Себастьян с легкостью двигался вокруг стола, вливая в затухающее празднество новую жизнь. Джайлз мысленно называл его мошенником, но сам же восхищался им. Этот человек был способен зачаровывать птиц, причем до такой степени, что те не только слетали с ветвей, но и сами входили в клетку. В сверкающую золотую клетку, где чары продолжали удерживать их – и дверцу закрывать не надо. Только мать Джайлза оставалась равнодушной. Она холодно кивнула Себастьяну, затем на ее губах появилась ледяная улыбка. Но даже такие знаки внимания она оказала гостю с явной неохотой.
– Себастьян, мы собираемся в «Эмбасси». – Адель взяла писателя за руку. – Хотите поехать с нами? Ну, поехали. Вы же любите танцевать. Возможно, сегодня там будет принц Уэльский. Сегодня четверг, и…

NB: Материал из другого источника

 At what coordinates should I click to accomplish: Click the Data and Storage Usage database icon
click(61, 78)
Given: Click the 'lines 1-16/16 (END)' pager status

– Дорогая моя, как я могу покинуть столь прекрасное общество, едва появившись в нем?
– Но торжество уже закончилось, – подхватила Венеция. – Мы все туда поедем.

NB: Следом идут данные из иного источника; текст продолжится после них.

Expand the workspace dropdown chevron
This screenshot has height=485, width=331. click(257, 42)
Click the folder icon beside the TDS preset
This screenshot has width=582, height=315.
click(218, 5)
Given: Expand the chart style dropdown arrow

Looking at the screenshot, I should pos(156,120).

– Не все, – возразил Оливер. – Кое-кто из старшего поколения останется здесь.
– И напрасно. Не понимаю, зачем тут сидеть. Мама любит выбираться в свет. Джек с Лили наверняка поедут. ММ, а как насчет тебя?
– Пожалуй, мы могли бы поехать с вами, – с очень серьезным видом ответила ММ. – Как думаешь, Гордон? Я бы не прочь взглянуть на принца Уэльского, если он действительно там появится.
– Принц, возможно, там и появится, а вот я – нет, – заявил Гордон Робинсон. Чувствовалось, он встревожен. – Завтра мне предстоит очень загруженный день, и…
– Я могла бы поехать и одна, с молодежью. Надеюсь, что один или два обаятельных джентльмена не откажутся со мною потанцевать. – За столом послышался вежливый одобрительный шепот. ММ встала. – Отлично. – Близняшки глядели на нее во все глаза. ММ вдруг широко улыбнулась. – Рада, что рыцарство в наши дни еще не умерло окончательно. Но не волнуйтесь, я не поеду. Не хочу портить вам удовольствие. Возможно, как-нибудь в другой вечер. Но мы с Гордоном тоже вынуждены покинуть этот гостеприимный дом. Уже поздно, а у меня завтра очень тяжелый день. Гордон, хватит смотреть с таким испугом. Мы едем домой.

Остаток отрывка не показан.